*WORK INSTRUCTIONS*:
Retype, exactly as they appear below, the lines between the line holding "新闻 (62, 951)" and the line holding "MAP (29, 2435)", both ends included.

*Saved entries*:
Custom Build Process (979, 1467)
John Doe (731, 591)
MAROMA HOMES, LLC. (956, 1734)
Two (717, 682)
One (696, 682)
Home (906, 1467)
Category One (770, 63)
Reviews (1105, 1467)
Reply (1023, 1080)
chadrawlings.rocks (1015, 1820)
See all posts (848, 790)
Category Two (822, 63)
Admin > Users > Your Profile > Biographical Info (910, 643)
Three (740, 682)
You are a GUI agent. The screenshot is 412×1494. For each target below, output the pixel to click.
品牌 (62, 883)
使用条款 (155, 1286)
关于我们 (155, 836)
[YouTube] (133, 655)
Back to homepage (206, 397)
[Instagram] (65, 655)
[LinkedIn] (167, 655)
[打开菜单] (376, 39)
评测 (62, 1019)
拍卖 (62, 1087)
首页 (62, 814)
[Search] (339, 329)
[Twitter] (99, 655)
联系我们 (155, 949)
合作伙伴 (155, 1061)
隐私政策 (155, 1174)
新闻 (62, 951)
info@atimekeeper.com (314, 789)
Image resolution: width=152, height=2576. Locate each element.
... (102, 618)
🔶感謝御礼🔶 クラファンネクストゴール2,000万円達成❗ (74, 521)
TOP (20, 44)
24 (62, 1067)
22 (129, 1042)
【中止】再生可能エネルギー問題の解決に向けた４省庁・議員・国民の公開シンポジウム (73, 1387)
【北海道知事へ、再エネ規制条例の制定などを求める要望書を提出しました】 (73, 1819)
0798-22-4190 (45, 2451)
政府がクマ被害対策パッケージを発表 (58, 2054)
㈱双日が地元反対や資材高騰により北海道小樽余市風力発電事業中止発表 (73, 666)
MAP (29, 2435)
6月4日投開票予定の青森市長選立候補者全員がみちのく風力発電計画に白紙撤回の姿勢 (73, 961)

*REPLY TO THE EXERCISE*:
新闻 (62, 951)
info@atimekeeper.com (314, 789)
Image resolution: width=152, height=2576. Locate each element.
... (102, 618)
🔶感謝御礼🔶 クラファンネクストゴール2,000万円達成❗ (74, 521)
TOP (20, 44)
24 (62, 1067)
22 (129, 1042)
【中止】再生可能エネルギー問題の解決に向けた４省庁・議員・国民の公開シンポジウム (73, 1387)
【北海道知事へ、再エネ規制条例の制定などを求める要望書を提出しました】 (73, 1819)
0798-22-4190 (45, 2451)
政府がクマ被害対策パッケージを発表 (58, 2054)
㈱双日が地元反対や資材高騰により北海道小樽余市風力発電事業中止発表 (73, 666)
MAP (29, 2435)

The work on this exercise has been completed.